Metro Weekly

Buzz Kill

'Saw' is cutrate horror that's more laughable than terrifying

It’s never a good thing to find yourself laughing during a horror thriller, particularly one with a menacing title like Saw. But laugh, laugh, laugh you will — whether it be at the hare-brained plot, the white-hot overacting, or a disastrously edited car chase in which the automobiles stand in place and the people inside jiggle at high-speed.

The concept behind Saw sounded promising — two men are chained in a dank, dirty bathroom with a hacksaw at the ready. The saw isn’t strong enough to cut through chains, but it’ll easily slice through a tomato, a head of lettuce or an ankle. Those expecting gore will find very little here — there’s more blood in a supermarket’s meat department. And those hoping for queasy, uneasy thrills are likely to find the expiration labels of ground beef more unsettling.
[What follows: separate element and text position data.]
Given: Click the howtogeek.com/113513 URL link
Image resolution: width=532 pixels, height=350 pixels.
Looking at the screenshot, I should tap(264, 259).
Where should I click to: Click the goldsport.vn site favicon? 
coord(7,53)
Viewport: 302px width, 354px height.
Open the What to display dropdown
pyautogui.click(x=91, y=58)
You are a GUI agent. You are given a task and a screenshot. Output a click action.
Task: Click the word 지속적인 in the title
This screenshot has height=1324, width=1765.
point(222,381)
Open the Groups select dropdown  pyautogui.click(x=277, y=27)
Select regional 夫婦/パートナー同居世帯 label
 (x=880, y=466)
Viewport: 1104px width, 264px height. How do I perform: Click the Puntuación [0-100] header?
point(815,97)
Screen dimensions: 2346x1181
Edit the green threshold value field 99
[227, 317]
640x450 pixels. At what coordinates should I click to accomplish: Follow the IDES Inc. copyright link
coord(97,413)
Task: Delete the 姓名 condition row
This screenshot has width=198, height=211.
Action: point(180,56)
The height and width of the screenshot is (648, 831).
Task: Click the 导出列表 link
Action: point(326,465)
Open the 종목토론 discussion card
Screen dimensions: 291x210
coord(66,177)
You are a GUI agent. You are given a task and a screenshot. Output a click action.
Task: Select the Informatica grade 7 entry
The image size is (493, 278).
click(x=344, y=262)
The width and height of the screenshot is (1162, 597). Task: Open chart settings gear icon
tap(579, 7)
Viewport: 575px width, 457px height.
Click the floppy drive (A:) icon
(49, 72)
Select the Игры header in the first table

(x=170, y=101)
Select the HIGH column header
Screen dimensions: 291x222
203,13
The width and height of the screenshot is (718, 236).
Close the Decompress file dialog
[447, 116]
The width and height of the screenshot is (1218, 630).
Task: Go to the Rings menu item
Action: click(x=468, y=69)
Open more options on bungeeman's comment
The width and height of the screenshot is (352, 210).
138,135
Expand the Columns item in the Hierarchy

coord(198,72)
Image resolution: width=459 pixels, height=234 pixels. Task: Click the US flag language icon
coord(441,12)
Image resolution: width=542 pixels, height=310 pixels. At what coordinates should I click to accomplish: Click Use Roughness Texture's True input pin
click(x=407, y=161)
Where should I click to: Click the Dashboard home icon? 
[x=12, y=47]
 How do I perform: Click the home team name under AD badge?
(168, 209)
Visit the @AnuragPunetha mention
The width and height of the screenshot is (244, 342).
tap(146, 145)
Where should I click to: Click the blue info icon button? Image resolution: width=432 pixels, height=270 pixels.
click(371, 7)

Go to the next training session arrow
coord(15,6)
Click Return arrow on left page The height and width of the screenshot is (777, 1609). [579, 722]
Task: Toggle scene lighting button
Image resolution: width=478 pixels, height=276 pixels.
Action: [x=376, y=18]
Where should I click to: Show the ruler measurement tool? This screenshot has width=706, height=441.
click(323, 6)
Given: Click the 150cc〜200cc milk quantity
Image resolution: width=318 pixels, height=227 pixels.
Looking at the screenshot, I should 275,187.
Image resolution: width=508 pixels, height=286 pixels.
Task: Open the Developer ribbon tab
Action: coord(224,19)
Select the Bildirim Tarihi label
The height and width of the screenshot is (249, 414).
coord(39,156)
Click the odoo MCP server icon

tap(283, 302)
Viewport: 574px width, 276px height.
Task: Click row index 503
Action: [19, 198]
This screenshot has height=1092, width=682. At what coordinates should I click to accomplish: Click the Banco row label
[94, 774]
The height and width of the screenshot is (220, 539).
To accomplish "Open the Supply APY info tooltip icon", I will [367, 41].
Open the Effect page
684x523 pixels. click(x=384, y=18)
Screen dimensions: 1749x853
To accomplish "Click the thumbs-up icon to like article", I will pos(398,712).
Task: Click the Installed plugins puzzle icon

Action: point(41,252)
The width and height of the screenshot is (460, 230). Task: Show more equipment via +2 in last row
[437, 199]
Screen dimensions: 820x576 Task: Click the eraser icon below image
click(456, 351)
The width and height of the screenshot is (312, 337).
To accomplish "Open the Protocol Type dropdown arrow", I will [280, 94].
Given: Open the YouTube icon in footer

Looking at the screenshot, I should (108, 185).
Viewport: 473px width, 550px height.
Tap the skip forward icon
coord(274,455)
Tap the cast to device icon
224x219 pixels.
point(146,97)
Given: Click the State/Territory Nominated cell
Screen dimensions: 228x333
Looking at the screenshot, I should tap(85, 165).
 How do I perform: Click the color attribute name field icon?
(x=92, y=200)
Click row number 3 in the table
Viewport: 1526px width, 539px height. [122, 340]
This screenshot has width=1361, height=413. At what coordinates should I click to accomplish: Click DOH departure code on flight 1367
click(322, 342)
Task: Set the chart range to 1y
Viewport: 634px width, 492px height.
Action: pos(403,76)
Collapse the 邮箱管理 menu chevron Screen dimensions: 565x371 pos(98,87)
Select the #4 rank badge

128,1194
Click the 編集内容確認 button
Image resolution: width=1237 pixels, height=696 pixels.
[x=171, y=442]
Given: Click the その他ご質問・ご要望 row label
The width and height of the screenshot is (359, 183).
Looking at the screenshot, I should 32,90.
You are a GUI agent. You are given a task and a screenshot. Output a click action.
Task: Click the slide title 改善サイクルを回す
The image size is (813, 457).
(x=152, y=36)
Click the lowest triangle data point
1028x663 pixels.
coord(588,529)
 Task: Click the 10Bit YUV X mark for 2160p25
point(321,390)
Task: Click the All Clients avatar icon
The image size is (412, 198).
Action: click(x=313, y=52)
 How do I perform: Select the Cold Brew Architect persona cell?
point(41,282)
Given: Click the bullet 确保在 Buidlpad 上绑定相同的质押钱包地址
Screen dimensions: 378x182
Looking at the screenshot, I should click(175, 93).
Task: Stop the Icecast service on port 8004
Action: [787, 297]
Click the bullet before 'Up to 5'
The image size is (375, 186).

First-time director James Wan makes the thrill-killing mistake of recounting most of his story elements in flashback (and sometimes flashbacks within flashbacks within flashbacks), vanquishing any hope of a suspenseful build. The flashback construct is so disorienting — and Wan’s direction so hugely inept — that when the climax serves up its big silly twist, we’re left scratching our heads.

“How did I get here?” burbles Cary Elwes’s character at one point. The same could be asked of the actor’s career. Elwes’s line delivery is better suited to a junior high school production of The Crucible. And he’s not alone: Danny Glover, Monica Potter and Leigh Whannell (who penned the screenplay) join him for the ride. And what a pathetic, disappointing ride it is.